━━━━━ RECORD SET

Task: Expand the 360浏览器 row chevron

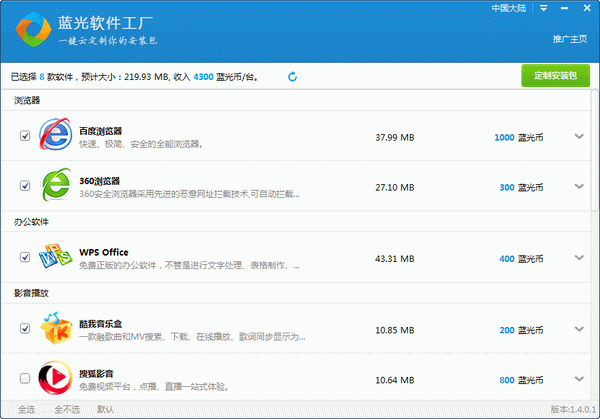Action: [579, 186]
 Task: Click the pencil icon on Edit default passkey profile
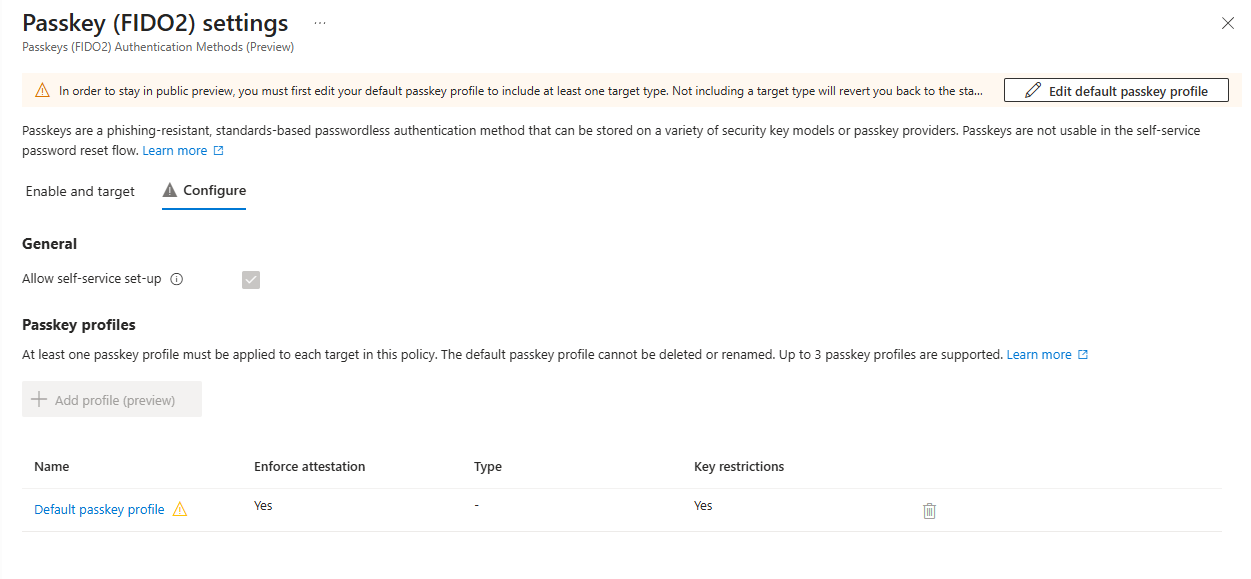pos(1034,89)
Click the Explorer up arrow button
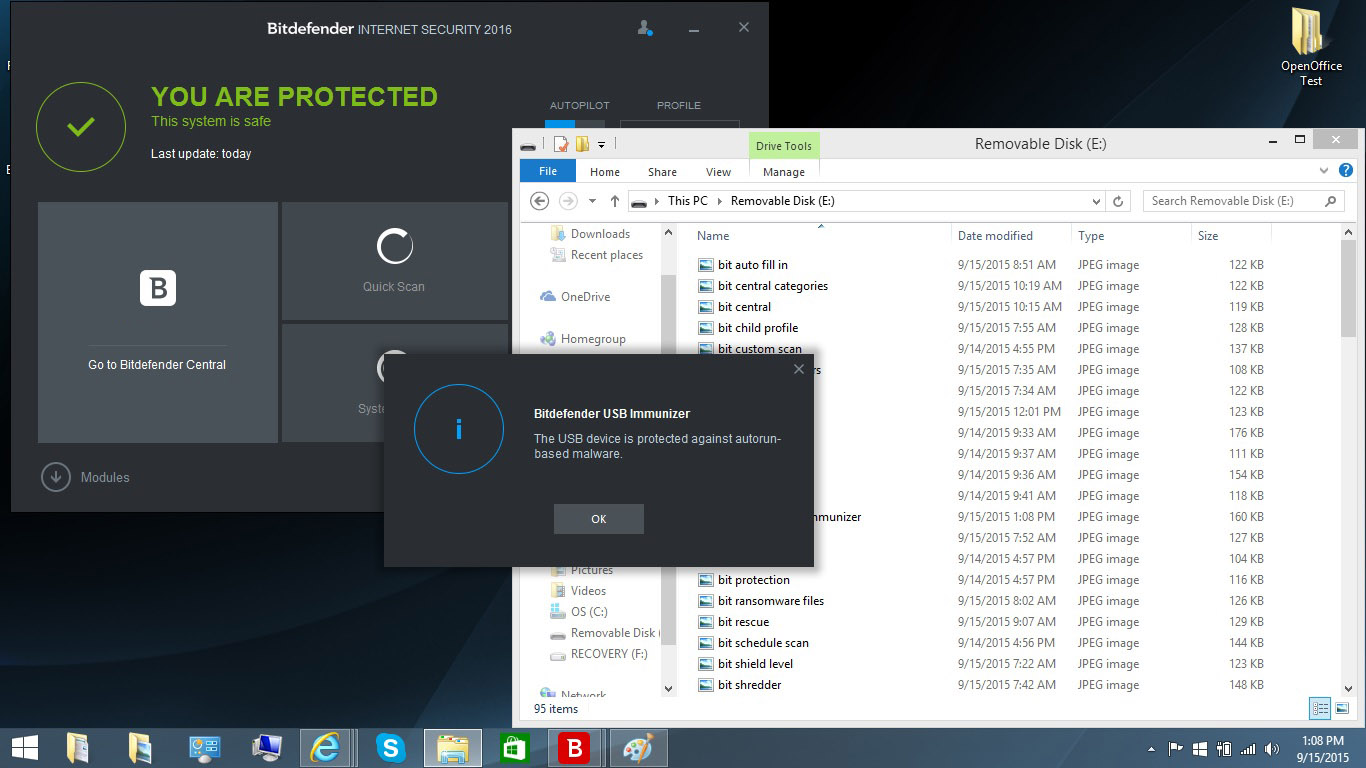 tap(615, 201)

━━━━━━━━━━

● WHAT THE TASK REQUIRES
Report every line of the material above that contains the string "Click", matching case exactly.

● COMPLETED TASK
 Task: Click the pencil icon on Edit default passkey profile
Click the Explorer up arrow button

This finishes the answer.